Hot Topics in Cell Transplantation
3.2 - Effect of DNA demethylation on myoblasts differentiation and myogenesis
Presenter: Ileana , Terruzzi, Milan, Italy
Authors: Pamela Senesi1,2,3, Livio Luzi1,2,3, Anna Montesano1,2,3, Ileana Terruzzi1,2,3
DNA demethylation enhances myoblasts hypertrophy during the late phase of myogenesis activating the IGF-1 pathway
Pamela Senesi1,2,3, Livio Luzi1,2,3, Anna Montesano1,2,3, Ileana Terruzzi1,2,3
1Department of Biomedical Sciences for Health., University of Milan, Milan, Italy; 2Research Centre, San Donato Hospital and Scientific Institute, San Donato Hospital and Scientific Institute, Milan, Italy; 3Nutrition-Metabolism Unit, San Raffaele Scientific Institute, Milan, Italy
Skeletal muscle regeneration and hypertrophy are important adaptive responses to both physical activity and pathological stimuli. This research was performed to investigate the action of DNA demethylation on the late phase of muscle differentiation and early stage of hypertrophy.

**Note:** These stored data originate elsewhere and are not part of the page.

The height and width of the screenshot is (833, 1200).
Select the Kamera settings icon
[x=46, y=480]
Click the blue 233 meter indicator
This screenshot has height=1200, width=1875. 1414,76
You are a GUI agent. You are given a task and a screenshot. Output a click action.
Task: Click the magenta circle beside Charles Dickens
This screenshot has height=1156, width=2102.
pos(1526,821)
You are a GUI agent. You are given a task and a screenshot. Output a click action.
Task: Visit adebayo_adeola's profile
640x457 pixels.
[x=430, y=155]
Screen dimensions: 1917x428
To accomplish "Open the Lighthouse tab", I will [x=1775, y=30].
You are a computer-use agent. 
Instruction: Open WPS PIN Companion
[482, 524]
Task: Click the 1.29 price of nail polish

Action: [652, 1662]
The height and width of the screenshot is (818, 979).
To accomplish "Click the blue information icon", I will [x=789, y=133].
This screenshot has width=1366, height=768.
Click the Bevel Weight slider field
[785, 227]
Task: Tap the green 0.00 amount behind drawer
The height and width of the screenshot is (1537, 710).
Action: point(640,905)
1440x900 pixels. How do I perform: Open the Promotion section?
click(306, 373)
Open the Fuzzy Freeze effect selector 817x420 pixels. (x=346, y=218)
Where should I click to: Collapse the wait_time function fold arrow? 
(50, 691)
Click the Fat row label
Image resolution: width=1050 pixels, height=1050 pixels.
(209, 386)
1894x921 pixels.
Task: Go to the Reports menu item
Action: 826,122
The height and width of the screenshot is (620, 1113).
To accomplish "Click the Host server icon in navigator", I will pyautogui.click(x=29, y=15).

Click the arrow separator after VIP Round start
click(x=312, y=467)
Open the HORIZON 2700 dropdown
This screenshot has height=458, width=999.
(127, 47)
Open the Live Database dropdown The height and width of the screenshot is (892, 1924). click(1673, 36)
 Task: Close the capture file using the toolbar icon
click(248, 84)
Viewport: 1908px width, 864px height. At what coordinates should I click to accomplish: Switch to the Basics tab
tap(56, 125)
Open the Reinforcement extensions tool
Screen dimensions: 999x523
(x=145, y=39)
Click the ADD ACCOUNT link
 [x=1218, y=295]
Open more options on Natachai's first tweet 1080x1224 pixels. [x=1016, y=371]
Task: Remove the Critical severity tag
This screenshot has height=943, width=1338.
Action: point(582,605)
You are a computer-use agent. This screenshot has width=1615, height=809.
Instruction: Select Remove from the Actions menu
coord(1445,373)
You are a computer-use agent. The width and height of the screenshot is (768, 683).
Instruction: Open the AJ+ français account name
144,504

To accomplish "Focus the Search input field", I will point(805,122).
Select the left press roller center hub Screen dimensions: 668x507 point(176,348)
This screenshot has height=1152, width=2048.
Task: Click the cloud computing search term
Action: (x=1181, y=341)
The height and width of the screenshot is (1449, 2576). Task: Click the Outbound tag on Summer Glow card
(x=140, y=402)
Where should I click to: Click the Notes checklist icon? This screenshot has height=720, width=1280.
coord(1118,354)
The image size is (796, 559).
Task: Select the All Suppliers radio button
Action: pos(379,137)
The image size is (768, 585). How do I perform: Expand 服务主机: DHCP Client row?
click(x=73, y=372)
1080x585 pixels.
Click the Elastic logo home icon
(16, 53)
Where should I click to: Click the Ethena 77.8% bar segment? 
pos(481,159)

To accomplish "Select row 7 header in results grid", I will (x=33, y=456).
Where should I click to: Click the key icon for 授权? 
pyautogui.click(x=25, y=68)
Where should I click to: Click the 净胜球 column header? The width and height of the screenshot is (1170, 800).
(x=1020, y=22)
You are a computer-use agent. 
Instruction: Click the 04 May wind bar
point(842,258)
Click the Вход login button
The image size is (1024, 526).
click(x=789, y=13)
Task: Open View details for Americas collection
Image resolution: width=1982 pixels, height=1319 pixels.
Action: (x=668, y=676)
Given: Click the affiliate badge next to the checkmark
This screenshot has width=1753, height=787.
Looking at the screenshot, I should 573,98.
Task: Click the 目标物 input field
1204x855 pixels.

The epigenetic process involved in myogenesis was studied with the DNA-demethylating agent 5-azacytidine (AZA). We induced muscle differentiation in C2C12 mouse myoblasts in presence of 5µM AZA and growth (GM) or differentiation (DM) medium for 48, 72 and 96 hours. To study a potential AZA hypertrophic effect, we stimulated 72h differentiated myotubes with AZA for 24h. Unstimulated cells were used as control. By Western blot and immunofluorescence analysis, we examined AZA action on myogenic regulatory factors expression, hypertrophic signaling pathway and myotube morphology.
During differentiation, protein levels of myogenic markers, Myf6 and Myosin Heavy Chain (MyHC), were higher in AZA stimulated cells compared to control. Myostatin and p21 analysis revealed morphological changes which reflect a tendency to hypertrophy in myotubes. In AZA stimulated neo formed myotubes, we observed that IGF-1 pathway, kinases p70 S6 and 4E-BP1 were activated. Furthermore, AZA treatment increased MyHC protein content in stimulated neo myotubes.
Our work demonstrates that DNA demethylation could play an important role in promoting the late phase of myogenesis, activating endocellular pathways involved in protein increment and stimulating the hypertrophic process.